300. Evidence against the appellant (A-104):
(a) Deposition of Laxman Nakti (PW-91)
(b) Deposition of Vasant Jadhav (PW-484)
(b) Deposition of Dayanand Dhome (PW-573)
(c) Deposition of Pratap Dighavkar (PW-586)
301. Deposition of Laxman Nakti (PW-91):
He proved the recovery of arms and ammunition on 17.4.1993 wherein he deposed that recovery was made at the behest of disclosure statement of appellant (A-104). He has further deposed that the police party whom the said witness accompanied was led by appellant (A-104) to a lavatory in the courtyard of the house of Subedar. He removed the dry leaves on the ground at the said place and thereafter took out a plastic bag which was below the said dry leaves. The mouth of the said bag was closed by tying the same by means of a string. It was a green colour plastic bag and the same was opened and five tin boxes of similar size were recovered.

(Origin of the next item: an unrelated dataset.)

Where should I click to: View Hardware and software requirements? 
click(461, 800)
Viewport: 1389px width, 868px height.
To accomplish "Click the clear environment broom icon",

He has also proved the disclosure panchnama.
302. Deposition of Vasant Jadhav (PW-484):
He revealed that he was incharge of bomb detection and disposal squad. On 18.4.1993, P.S.I. Gahrate from Mhasla Police Station came to his office with a letter sent by Sub-Divisional Officer, Raigad and a plastic box. He examined the material suspected to be explosives in the plastic box. He sent it for FSL and received the report. (Ext. 2650).
303. Deposition of Dayanand Dhome (PW-573):
In his deposition, he revealed that he was instructed to seize motor jeep bearing registration No. MH-06-A-1 in connection with C.R.No. 6/1993 and he was the person who arrested appellant (A- 104) in the presence of two panchas and the panchnama was prepared (Ext. 1996). He has also deposed that on being interrogated, appellant (A-104) gave information regarding explosives which were recovered in presence of the panch witnesses. It was recovered from the lavatory of the house of Subedar. It contained a military colour bag containing five plastic round shape boxes. The panchnama was prepared and it was proved before the court.
304. Deposition of Pratap Dighavkar (PW-586):
He revealed that he instructed P.S.I. Gahrate to send the explosives seized on 17.4.1993 for Bomb Disposal Unit, Santacruz and he proved the letter by which the said explosives were sent for disposal. (Ext. 2024). He (PW. 586) further deposed that the sample was taken out of the recovery and sent for FSL report.
305. The learned Designed Court after appreciating the evidence concluded that the appellant (A-104) having knowledge of said articles being kept at said place reveals his authorship of keeping them at said place. The same not being rebutted by the appellant (A-104) would lead to conclusion of him being in possession of contraband material and liable for commission of offence under section 3(3) TADA i.e. second limb of second charge.
305.1 However, it was held that there being no sufficient evidence to establish offence under section 6 TADA, he cannot be held liable for the same. Similarly there being no evidence to establish that the appellant (A-104) transported AK-56 rifles in motor jeep from Mhasla to Bombay i.e. first limb of second charge, he cannot be held guilty for the same.
306. We find no cogent evidence on record requiring interference with the judgment of the learned Designated Court. The appeal with reference to the appellant (A-104) lacks merit and is accordingly dismissed.